François Jarraud
François Jarraud
« Si nous n’apprenons pas en groupe, nous n’apprendrons rien ». Voilà résumée par un des conférenciers la justification de l’entrée du web 2 dans l’Ecole. Car l’enquête du Café le prouve : il est en train de passer des usages personnels aux usages en classe. Une révolution pour une Ecole qui interdit encore smartphones, facebook, blogs et twitter dans les salles de classe. C’est devant une salle comble que s’est déroulée à Educatice, mercredi 24 novembre, la conférence sur les réseaux sociaux dans l’éducation, animée par le Café pédagogique. Participaient la sociologue Barbara Fontar, Laurence Juin, enseignante, Jean-Pierre Meyniac, enseignant également et Idriss Aberkane, cogniticien.
Pour commencer, la sociologue Barbara Fontar nous a présenté quelques-uns des résultats d’une enquête sur les appréciations que portent jeunes et parents sur l’utilisation d’Internet. Rn tant que parents les adultes expriment plutôt une certaine angoisse ; Internet leur paraît un lieu dangereux, notamment celui des mauvaises rencontres et de la pornographie. Ils craignent aussi que les jeunes ne soient scotchés à l’écran, impression démentie par les déclarations (en fait seulement 3% d’entre eux, des garçons urbains, utilisent fréquemment plusieurs heures). La fréquence d’utilisation augmente cependant avec l’âge, la TV étant reléguée au 2nd plan dès le lycée. Les jeunes sont-ils trop livrés à eux-mêmes sur Internet ? Les lycéens recherchent effectivement l’isolement mais les plus jeunes acceptent fort bien d’être accompagnés et d’utiliser Internet dans un lieu relativement public, même chez eux. Ils ne sont pas du tout réfractaires à des problématiques de prévention et ont souvent, dès le lycée, une attitude assez critique par rapport à ce que l’on peut trouver sur Internet. Leur navigation est d’ailleurs assez bien balisée, ils savent vers quels sites ils veulent aller. Même s’ils traitent Facebook et Twitter comme des lieux privés, ils ne les utilisent pas comme des journaux intimes et comprennent assez bien leur usage.

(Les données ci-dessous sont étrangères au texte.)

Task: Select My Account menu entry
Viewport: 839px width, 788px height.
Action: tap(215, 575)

Par rapport aux contacts avec des inconnus (rencontres sur des forums notamment), ils ne cherchent pas précisément à en faire plus que des rencontres éphémères qui ont rempli leur objet. Les relations qu’ils mettent en place sur Internet sont assez semblables à celles mises en place dans le reste de leur vie. Le jeu constitue une partie importante des activités des jeunes sur Internet, mais elle diminue rapidement en fonction de l’âge ; ce sont surtout les enfants qui jouent. Malgré leurs craintes, les parents estiment qu’il est nécessaire de s’équiper d’Internet à la maison, pour que leurs enfants puissent bénéficier d’accompagnement et de soutien scolaire.

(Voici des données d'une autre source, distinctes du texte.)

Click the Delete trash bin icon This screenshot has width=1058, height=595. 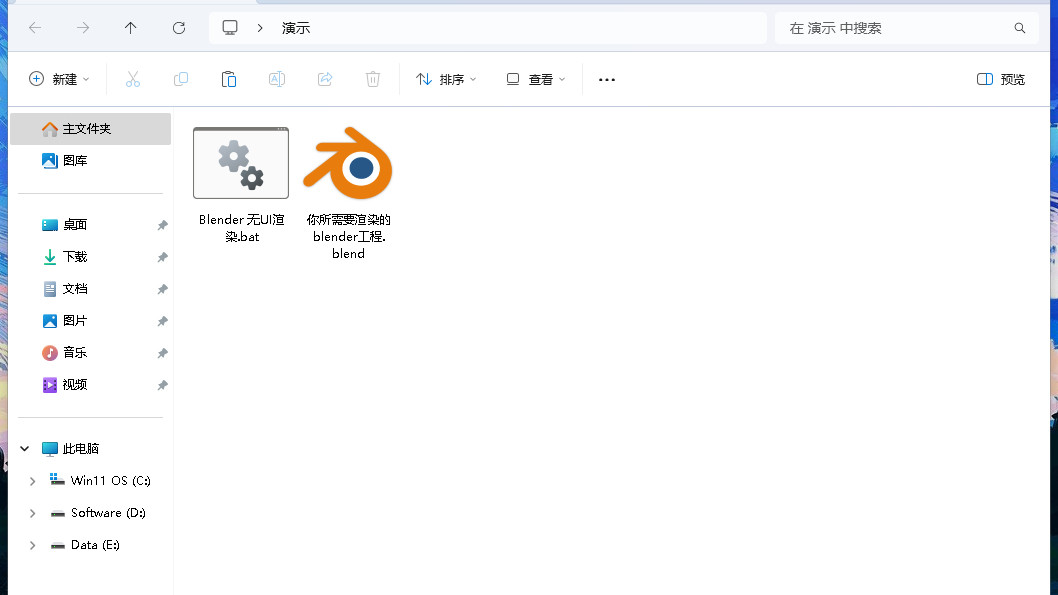[373, 79]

L’enquête menée sur le Café pédagogique (519 réponses) montre que le web 2.0 pénètre bien dans les classes. Certes, précise François Jarraud, ceux qui ont répondu à cette enquête en ligne sont sans doute plus usagers d’Internet que d’autres. Mais leurs réponses constituent une tendance significative.
Les enseignants qui ont participé à cette enquête, menée en novembre 2010, sont majoritairement des utilisateurs personnels du web 2. Plus de la moitié des enseignants disposent d’un compte sur Facebook (55%). 57% participent à des sites professionnels collaboratifs. 40% utilisent Google Docs. Presque un tiers a ouvert son blog. Les profs sont bien en réseau.
En classe, le web 2 est en train de trouver sa place. Un enseignant sur dix (9%) utilise Facebook en classe. Trois fois plus (27%) s’appuient sur un blog. On a là des usages massifs. Enfin le dernier enseignement de cette enquête c’est que 13% des enseignants utilisent le téléphone portable pour un usage pédagogique. C’est un phénomène très récent, lié à l’apparition des smartphones, selon les commentaires accompagnant ces déclarations. Ce qui est intéressant c’est que cela pourrait rejoindre des usages adolescents (un jeune sur cinq a déjà posté une vidéo sur internet) jusque là méconnus.
Comment expliquer cette poussée du web 2 ? Sans doute par la volonté chez certains enseignants de s’appuyer sur les pratiques des élèves. Cela nous est dit très clairement pour Facebook par exemple. Le fossé générationnel des usages Internet existe bien (rappelons que selon l’enquête de Fréquence Ecole, Facebook est le site le plus utilisé par les adolescents). Mais sa largeur est plus faible que prévu. Plus profondément, le web 2 « entraîne une interaction poussée avec les utilisateurs », nous confie un expert. C’est elle que poursuivent certains enseignants. Certains pionniers retrouvent, avec le web 2, des situations connues au début de l’informatique : un intérêt soutenu des élèves, une certaine complicité, de la communication au service du faire, de l’expression. Le web 2 ramène la relation pédagogique à l’activité et au questionnement là où l’invasion du TBI conduit souvent au renforcement du cours magistral et de la passivité. Il oblige aussi à travailler des compétences relationnelles dont on connaît à la fois l’importance et la faible prise en compte dans l’enseignement classique.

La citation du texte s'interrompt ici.